Mr Tonkin and council’s environmental officer Jo Spicer, as well as Emma Spinks, a consultant with energy specialists CDE Energy, said council could save money in the long run by ditching the ageing air conditioning and heating system that was presently costing $135,000 a year to run, and was in danger of complete failure.
Mr Tonkin said there were no replacement parts for the 40 year old plant that currently controls the temperature in the building.
“If it (the air conditioning) fails the Riverina Highlands Building will be almost uninhabitable,” Mr Tonkin said.
“There are no windows that can be opened and a lot of glass.”
Council was obligated to keep its other tenants of the building, which include Forests NSW and the Rural Fire Service, in a “comfortable climate”, or risk breaching its agreement.
The existing reverse cycle air conditioner was struggling to provide a workable environment, with individual fans and portable heaters littered throughout the building, adding to already rising electricity costs, Mr Tonkin said.
The plant is expensive to operate and prices are only going to get higher, with council was facing the prospect of spending somewhere between $200,000 and $300,000 each year on electricity.
The new ground source system, which will involve drilling a number of bores in the council carpark behind KFC, would cost an estimated $1.054m.
The geo-exchange system will be cheaper in the long run than a conventional system, according to consultant Emma Spinks, who addressed the council last week.
A geo-exchange system uses the ground as its heat exchanger, rather than the air, and the system will be dictated by soil temperature. Below 1.5m soil depth, the temperature is stable and fluctuates only by a small amount each year.
Tumut Shire Councillor Geoff Pritchard has been somewhat sceptical of the technology, arguing the two pipes transferring the hot and cold water into, and then out of, the ground were “too close together.”
“I don’t see how there is not a transfer of temperature between the pipes,” Cr Pritchard said. “How can that be efficient.”
But Ms Spinks assured Cr Pritchard the technology was proven, and used in building such as the Jindabyne Tourist Information Centre.
She said a ground source system was a better fit for Tumut than a conventional reverse cycle air conditioner, given the variances in air temperature in this region.
Aside from the new heating and cooling system, the council will also install a 30KW solar PV panel system on its roof, at a cost of somewhere between $60,000 and $100,000.

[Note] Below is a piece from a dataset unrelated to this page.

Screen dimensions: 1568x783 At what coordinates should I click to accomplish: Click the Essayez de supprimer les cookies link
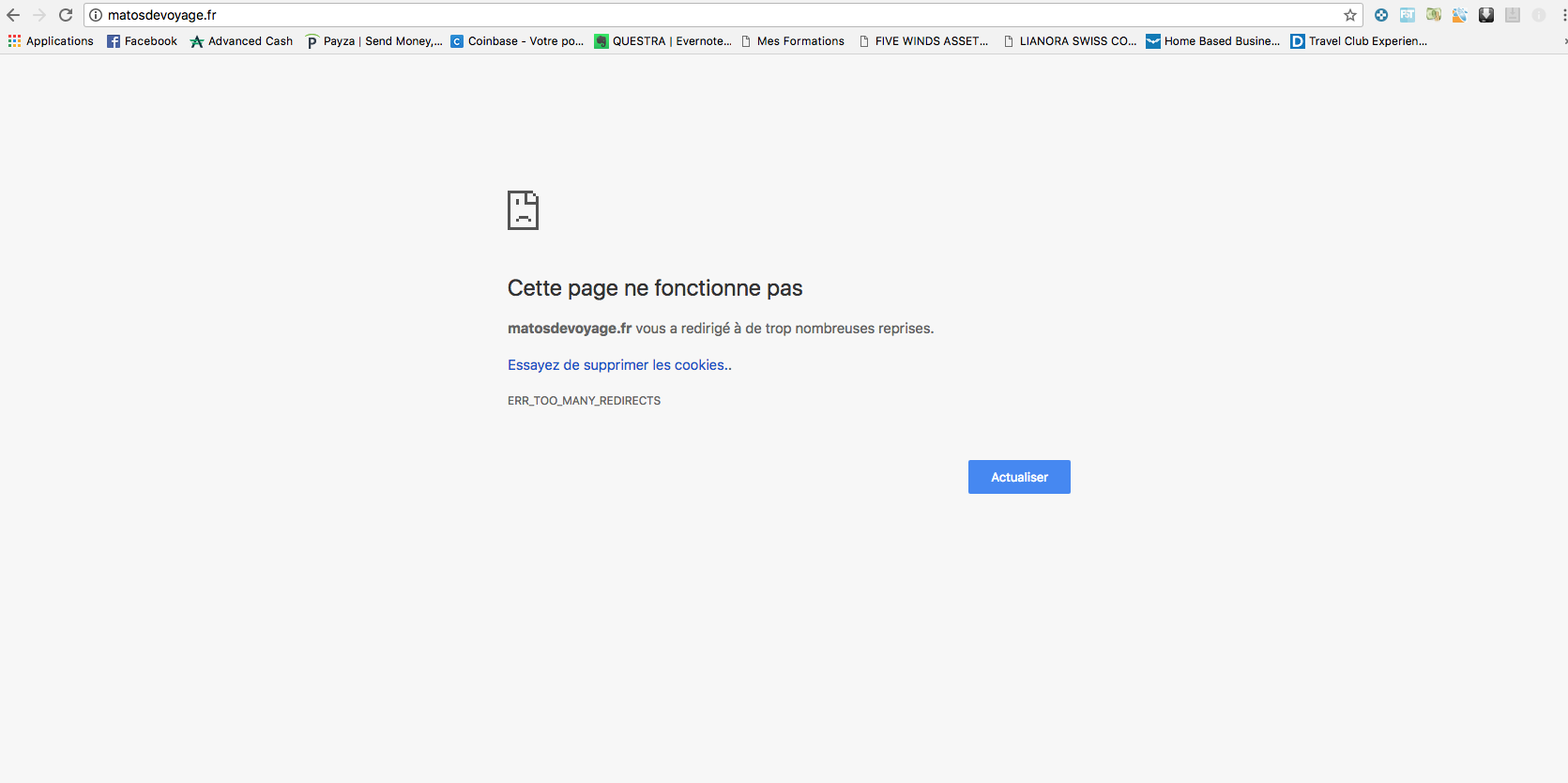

Over $100,000 will be spent on a lighting upgrades, replacing fluorescent fixtures with more energy efficient T5 lamps, and low voltage halogen downlighting will be replaced with LED lights.
The energy efficiency measures, as well as the recommendation for a new heating and cooling system, arose from an energy audit undertaken by the council, which has already achieved energy savings of about eight per cent.